1. "Have you shagged any sheep lately?"
We've started with the classic line, YES! We're a country a s*** load of sheep, NO! We don't fornicate with them...that we know of, but still, sheep shagging topics, OFF THE LIST!
2. "Ritchie McCaw sucks"
How dare you! Richie McCaw is a national treasure! If it weren't for the position of God's son being occupied by Jesus, we would've thought he was the next best thing! You may remember back to the 'Ritchetty Grub' fiasco before the 2015 Rugby World Cup final. You could ask the Aussies how that went down for them...
3. "It's thong (or flip flops) not Jandal!"
Don't you EVEN DARE!!!!! First off, we were the smart ones who smartly named the convenient piece of footwear Jandals, that we don't (and now the world) will not be left so confused when you're in the middle of a decent conversation about the beach and won't confuse your feetwear and bikini wear. You're welcome...
4. "But didn't the Aussies invent the Pavlova?"

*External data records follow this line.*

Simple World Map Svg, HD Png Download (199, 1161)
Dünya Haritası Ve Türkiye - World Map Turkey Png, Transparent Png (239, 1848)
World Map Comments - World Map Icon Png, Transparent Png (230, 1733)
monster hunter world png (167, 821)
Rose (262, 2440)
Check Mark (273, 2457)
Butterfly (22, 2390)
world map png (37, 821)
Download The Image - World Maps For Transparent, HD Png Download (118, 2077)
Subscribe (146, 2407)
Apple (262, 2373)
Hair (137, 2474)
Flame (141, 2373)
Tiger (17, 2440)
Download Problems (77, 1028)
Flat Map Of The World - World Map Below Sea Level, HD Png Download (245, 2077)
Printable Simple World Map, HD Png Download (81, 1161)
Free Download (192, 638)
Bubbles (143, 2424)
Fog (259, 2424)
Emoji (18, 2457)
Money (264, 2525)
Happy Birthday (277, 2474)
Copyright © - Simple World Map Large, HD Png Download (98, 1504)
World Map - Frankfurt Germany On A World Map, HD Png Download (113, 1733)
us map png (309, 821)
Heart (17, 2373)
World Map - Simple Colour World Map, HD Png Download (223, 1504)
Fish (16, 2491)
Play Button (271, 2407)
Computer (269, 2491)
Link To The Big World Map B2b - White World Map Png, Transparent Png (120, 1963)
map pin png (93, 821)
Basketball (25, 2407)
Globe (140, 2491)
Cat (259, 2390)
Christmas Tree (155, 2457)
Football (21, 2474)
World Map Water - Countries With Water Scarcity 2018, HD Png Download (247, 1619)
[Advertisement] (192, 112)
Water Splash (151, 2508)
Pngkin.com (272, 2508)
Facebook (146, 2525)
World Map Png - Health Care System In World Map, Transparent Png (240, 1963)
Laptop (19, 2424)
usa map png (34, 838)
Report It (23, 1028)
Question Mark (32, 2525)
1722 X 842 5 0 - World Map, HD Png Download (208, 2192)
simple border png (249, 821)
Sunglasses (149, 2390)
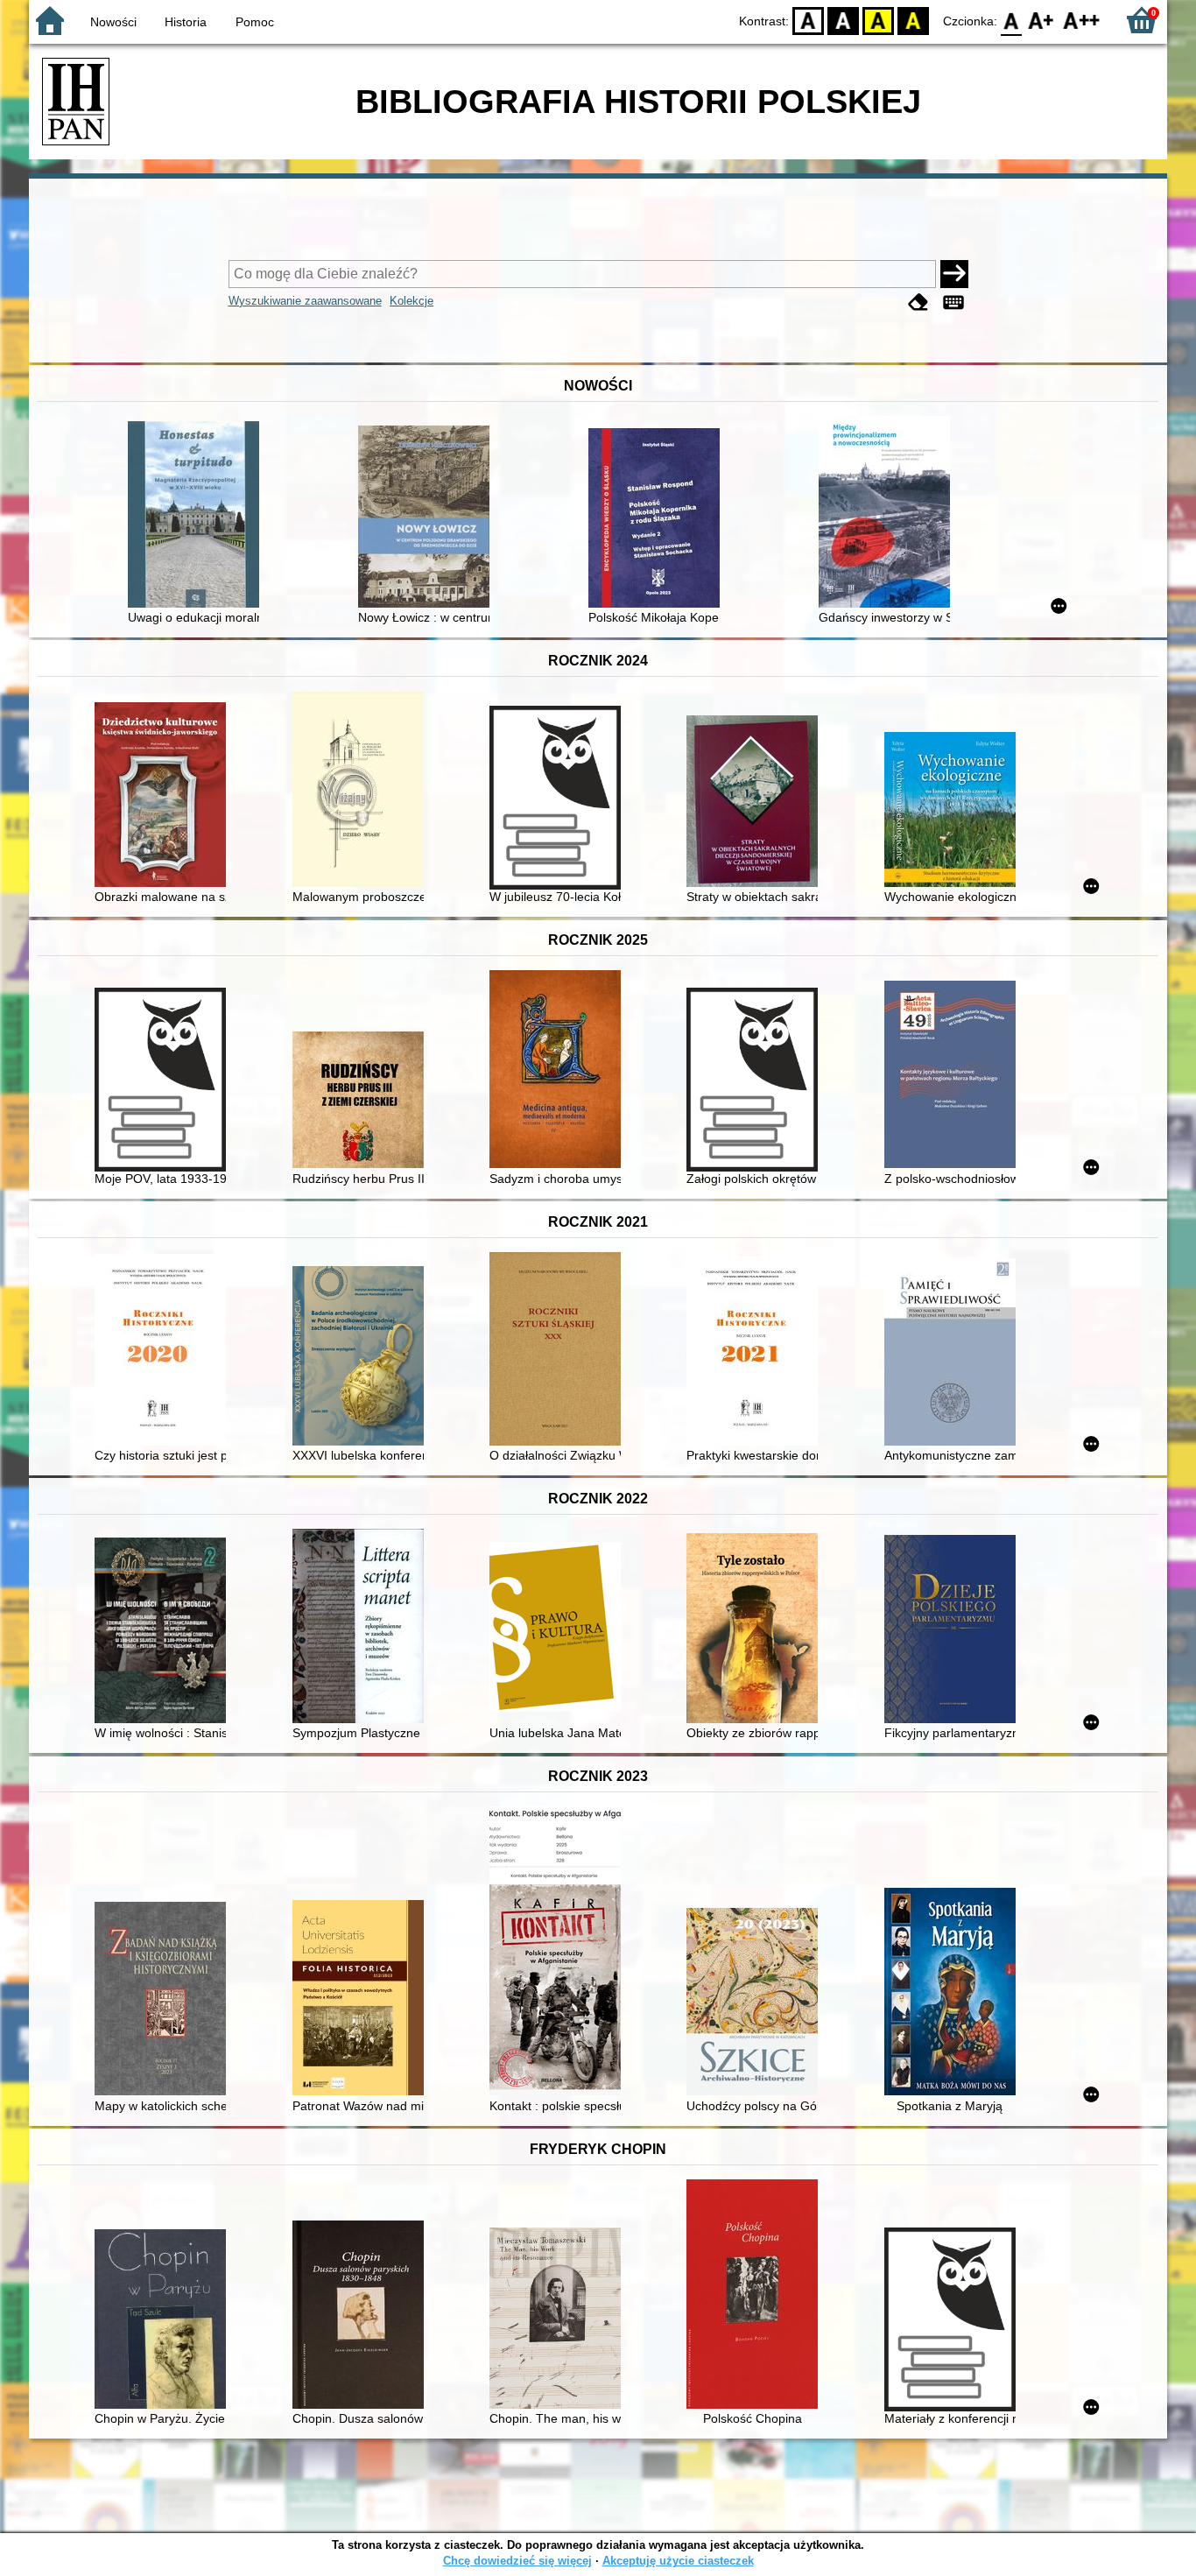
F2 (1081, 19)
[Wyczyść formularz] (918, 302)
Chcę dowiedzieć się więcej (517, 2560)
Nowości (113, 22)
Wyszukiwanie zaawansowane (305, 300)
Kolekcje (411, 300)
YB (878, 19)
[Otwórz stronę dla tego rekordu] (198, 516)
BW (843, 19)
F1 (1041, 19)
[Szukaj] (954, 274)
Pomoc (255, 22)
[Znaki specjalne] (953, 302)
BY (913, 19)
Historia (186, 22)
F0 (1011, 19)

The quickest way to a hiding, refer to option 4! The long standing debate, where did the pavlova come from, as far as we're concerned, New Zealand...Nuff said.
5. "Hmmm...New Zealand? You guys are a part of Australia right?"
No...No we are not! We're like the little brother who looked up to our big brother only to realise we didn't want to be like that, so we became really cool...and better at Rugby...and almost most other sports...pretty much everything.
6. "2007 was a great year for you guys aye?"
Don't EVER mention 2007...It's still too raw for us. As far as we're concerned, it goes 2005, 2006, 2008 and so on and so forth. Pfffft...it was a forward pass!
7. Finally "Vegemite is way better than Marmite?